◆ **WRITTEN TASK**: Recast the items from the line containing "Select part number GD32F205ZKT6" up to and including the line containing "click(309, 78)" as a Markdown table with the columns Row and Item line, one line per row and no blank lines.

◆ **THE INPUT**:
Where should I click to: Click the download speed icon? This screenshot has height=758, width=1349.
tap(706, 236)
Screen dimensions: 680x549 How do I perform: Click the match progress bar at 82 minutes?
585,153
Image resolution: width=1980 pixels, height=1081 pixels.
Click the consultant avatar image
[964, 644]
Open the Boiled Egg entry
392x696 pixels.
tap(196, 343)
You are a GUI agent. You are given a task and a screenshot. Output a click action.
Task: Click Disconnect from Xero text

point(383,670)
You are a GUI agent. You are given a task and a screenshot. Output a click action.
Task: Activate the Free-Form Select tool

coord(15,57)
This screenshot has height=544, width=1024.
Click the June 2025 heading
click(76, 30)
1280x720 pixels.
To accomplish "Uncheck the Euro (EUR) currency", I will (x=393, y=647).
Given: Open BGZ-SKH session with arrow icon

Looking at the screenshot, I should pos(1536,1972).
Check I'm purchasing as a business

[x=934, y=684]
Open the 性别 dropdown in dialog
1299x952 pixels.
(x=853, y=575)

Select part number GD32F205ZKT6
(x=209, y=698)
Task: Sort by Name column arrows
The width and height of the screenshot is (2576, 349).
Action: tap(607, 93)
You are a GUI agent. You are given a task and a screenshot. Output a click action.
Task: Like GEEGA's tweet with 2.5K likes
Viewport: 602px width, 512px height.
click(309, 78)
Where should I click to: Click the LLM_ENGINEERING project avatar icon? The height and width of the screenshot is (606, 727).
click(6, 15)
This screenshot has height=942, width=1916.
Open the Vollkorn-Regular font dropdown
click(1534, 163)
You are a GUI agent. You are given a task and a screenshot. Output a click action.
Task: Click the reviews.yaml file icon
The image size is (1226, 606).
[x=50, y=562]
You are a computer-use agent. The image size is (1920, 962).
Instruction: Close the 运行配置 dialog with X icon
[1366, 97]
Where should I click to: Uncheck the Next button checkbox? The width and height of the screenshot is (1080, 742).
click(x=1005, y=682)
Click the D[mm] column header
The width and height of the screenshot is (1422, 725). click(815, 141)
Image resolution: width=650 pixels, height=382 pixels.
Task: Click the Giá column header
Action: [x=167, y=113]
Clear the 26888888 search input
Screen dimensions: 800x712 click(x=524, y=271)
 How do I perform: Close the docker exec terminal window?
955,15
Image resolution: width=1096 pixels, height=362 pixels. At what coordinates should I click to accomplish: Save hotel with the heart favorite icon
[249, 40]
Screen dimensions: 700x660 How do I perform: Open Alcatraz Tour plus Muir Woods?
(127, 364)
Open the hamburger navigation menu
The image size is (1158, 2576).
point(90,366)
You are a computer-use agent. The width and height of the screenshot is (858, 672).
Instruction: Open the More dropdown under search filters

◆ **COMPLETED EXERCISE**:
| Row | Item line |
|---|---|
| 1 | Select part number GD32F205ZKT6 |
| 2 | (x=209, y=698) |
| 3 | Task: Sort by Name column arrows |
| 4 | The width and height of the screenshot is (2576, 349). |
| 5 | Action: tap(607, 93) |
| 6 | You are a GUI agent. You are given a task and a screenshot. Output a click action. |
| 7 | Task: Like GEEGA's tweet with 2.5K likes |
| 8 | Viewport: 602px width, 512px height. |
| 9 | click(309, 78) |